◆ Activity
Down to the last line, repeat the data below exactly.

[Records from a dataset]
* * *
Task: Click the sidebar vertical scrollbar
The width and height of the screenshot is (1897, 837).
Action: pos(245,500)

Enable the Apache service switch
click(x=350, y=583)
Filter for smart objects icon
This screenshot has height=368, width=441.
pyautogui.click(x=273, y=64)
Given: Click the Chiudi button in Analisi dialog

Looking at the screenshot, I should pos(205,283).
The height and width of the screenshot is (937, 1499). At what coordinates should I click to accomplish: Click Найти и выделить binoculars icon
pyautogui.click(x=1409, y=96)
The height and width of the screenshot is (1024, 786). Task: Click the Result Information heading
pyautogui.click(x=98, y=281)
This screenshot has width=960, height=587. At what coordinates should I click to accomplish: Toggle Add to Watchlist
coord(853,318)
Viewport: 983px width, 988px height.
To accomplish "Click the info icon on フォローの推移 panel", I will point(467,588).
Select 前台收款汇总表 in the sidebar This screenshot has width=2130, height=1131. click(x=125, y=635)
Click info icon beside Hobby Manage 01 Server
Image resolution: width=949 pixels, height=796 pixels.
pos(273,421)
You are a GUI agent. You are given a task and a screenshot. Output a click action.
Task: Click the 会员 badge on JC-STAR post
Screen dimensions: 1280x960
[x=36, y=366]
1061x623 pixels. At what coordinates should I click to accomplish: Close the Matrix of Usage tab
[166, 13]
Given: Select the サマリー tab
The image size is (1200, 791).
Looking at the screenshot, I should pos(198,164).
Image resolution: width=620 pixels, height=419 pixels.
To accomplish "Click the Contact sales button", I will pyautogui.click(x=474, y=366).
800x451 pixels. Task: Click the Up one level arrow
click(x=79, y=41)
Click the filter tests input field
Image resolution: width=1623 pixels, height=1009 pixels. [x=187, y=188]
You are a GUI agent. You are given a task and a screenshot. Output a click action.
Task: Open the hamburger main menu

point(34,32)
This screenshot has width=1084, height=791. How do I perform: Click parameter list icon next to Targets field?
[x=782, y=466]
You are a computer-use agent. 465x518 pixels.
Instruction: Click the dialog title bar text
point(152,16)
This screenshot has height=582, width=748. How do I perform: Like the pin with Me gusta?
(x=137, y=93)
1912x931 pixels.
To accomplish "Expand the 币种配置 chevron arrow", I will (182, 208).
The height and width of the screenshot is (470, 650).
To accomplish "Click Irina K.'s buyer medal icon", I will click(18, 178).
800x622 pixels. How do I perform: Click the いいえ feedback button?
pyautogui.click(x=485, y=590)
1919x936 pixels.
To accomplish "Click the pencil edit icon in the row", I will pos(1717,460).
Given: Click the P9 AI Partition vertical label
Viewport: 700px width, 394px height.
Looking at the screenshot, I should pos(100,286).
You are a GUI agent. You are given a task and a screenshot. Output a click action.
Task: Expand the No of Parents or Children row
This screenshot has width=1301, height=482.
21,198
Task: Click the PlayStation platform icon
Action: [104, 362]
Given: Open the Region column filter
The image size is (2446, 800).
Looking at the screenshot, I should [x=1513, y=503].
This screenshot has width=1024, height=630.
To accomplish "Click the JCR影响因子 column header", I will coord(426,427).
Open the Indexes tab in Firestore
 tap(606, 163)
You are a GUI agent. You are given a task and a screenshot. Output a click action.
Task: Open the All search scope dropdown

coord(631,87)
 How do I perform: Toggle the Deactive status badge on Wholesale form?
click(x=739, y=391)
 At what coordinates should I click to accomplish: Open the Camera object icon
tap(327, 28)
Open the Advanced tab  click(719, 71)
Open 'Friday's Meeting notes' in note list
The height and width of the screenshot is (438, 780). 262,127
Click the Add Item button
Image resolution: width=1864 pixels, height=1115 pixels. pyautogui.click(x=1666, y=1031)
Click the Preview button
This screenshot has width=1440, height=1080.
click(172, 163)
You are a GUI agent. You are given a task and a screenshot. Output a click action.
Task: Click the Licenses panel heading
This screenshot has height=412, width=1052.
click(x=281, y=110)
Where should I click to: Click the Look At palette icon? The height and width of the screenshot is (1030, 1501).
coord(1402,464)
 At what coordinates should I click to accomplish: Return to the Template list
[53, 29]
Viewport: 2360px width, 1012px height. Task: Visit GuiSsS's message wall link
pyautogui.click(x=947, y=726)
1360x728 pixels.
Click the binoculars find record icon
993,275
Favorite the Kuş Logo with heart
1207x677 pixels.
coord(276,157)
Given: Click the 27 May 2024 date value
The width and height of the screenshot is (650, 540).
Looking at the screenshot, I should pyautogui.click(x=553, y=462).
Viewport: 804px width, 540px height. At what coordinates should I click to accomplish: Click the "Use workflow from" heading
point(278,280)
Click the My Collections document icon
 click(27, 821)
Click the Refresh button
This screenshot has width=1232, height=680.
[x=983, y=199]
* * *
◆ Task solution
Task: Click the sidebar vertical scrollbar
The width and height of the screenshot is (1897, 837).
Action: pos(245,500)

Enable the Apache service switch
click(x=350, y=583)
Filter for smart objects icon
This screenshot has height=368, width=441.
pyautogui.click(x=273, y=64)
Given: Click the Chiudi button in Analisi dialog

Looking at the screenshot, I should pos(205,283).
The height and width of the screenshot is (937, 1499). At what coordinates should I click to accomplish: Click Найти и выделить binoculars icon
pyautogui.click(x=1409, y=96)
The height and width of the screenshot is (1024, 786). Task: Click the Result Information heading
pyautogui.click(x=98, y=281)
This screenshot has width=960, height=587. At what coordinates should I click to accomplish: Toggle Add to Watchlist
coord(853,318)
Viewport: 983px width, 988px height.
To accomplish "Click the info icon on フォローの推移 panel", I will point(467,588).
Select 前台收款汇总表 in the sidebar This screenshot has width=2130, height=1131. click(x=125, y=635)
Click info icon beside Hobby Manage 01 Server
Image resolution: width=949 pixels, height=796 pixels.
pos(273,421)
You are a GUI agent. You are given a task and a screenshot. Output a click action.
Task: Click the 会员 badge on JC-STAR post
Screen dimensions: 1280x960
[x=36, y=366]
1061x623 pixels. At what coordinates should I click to accomplish: Close the Matrix of Usage tab
[166, 13]
Given: Select the サマリー tab
The image size is (1200, 791).
Looking at the screenshot, I should pos(198,164).
Image resolution: width=620 pixels, height=419 pixels.
To accomplish "Click the Contact sales button", I will pyautogui.click(x=474, y=366).
800x451 pixels. Task: Click the Up one level arrow
click(x=79, y=41)
Click the filter tests input field
Image resolution: width=1623 pixels, height=1009 pixels. [x=187, y=188]
You are a GUI agent. You are given a task and a screenshot. Output a click action.
Task: Open the hamburger main menu

point(34,32)
This screenshot has width=1084, height=791. How do I perform: Click parameter list icon next to Targets field?
[x=782, y=466]
You are a computer-use agent. 465x518 pixels.
Instruction: Click the dialog title bar text
point(152,16)
This screenshot has height=582, width=748. How do I perform: Like the pin with Me gusta?
(x=137, y=93)
1912x931 pixels.
To accomplish "Expand the 币种配置 chevron arrow", I will (182, 208).
The height and width of the screenshot is (470, 650).
To accomplish "Click Irina K.'s buyer medal icon", I will click(18, 178).
800x622 pixels. How do I perform: Click the いいえ feedback button?
pyautogui.click(x=485, y=590)
1919x936 pixels.
To accomplish "Click the pencil edit icon in the row", I will pos(1717,460).
Given: Click the P9 AI Partition vertical label
Viewport: 700px width, 394px height.
Looking at the screenshot, I should pos(100,286).
You are a GUI agent. You are given a task and a screenshot. Output a click action.
Task: Expand the No of Parents or Children row
This screenshot has width=1301, height=482.
21,198
Task: Click the PlayStation platform icon
Action: [104, 362]
Given: Open the Region column filter
The image size is (2446, 800).
Looking at the screenshot, I should [x=1513, y=503].
This screenshot has width=1024, height=630.
To accomplish "Click the JCR影响因子 column header", I will coord(426,427).
Open the Indexes tab in Firestore
 tap(606, 163)
You are a GUI agent. You are given a task and a screenshot. Output a click action.
Task: Open the All search scope dropdown

coord(631,87)
 How do I perform: Toggle the Deactive status badge on Wholesale form?
click(x=739, y=391)
 At what coordinates should I click to accomplish: Open the Camera object icon
tap(327, 28)
Open the Advanced tab  click(719, 71)
Open 'Friday's Meeting notes' in note list
The height and width of the screenshot is (438, 780). 262,127
Click the Add Item button
Image resolution: width=1864 pixels, height=1115 pixels. pyautogui.click(x=1666, y=1031)
Click the Preview button
This screenshot has width=1440, height=1080.
click(172, 163)
You are a GUI agent. You are given a task and a screenshot. Output a click action.
Task: Click the Licenses panel heading
This screenshot has height=412, width=1052.
click(x=281, y=110)
Where should I click to: Click the Look At palette icon? The height and width of the screenshot is (1030, 1501).
coord(1402,464)
 At what coordinates should I click to accomplish: Return to the Template list
[53, 29]
Viewport: 2360px width, 1012px height. Task: Visit GuiSsS's message wall link
pyautogui.click(x=947, y=726)
1360x728 pixels.
Click the binoculars find record icon
993,275
Favorite the Kuş Logo with heart
1207x677 pixels.
coord(276,157)
Given: Click the 27 May 2024 date value
The width and height of the screenshot is (650, 540).
Looking at the screenshot, I should pyautogui.click(x=553, y=462).
Viewport: 804px width, 540px height. At what coordinates should I click to accomplish: Click the "Use workflow from" heading
point(278,280)
Click the My Collections document icon
 click(27, 821)
Click the Refresh button
This screenshot has width=1232, height=680.
[x=983, y=199]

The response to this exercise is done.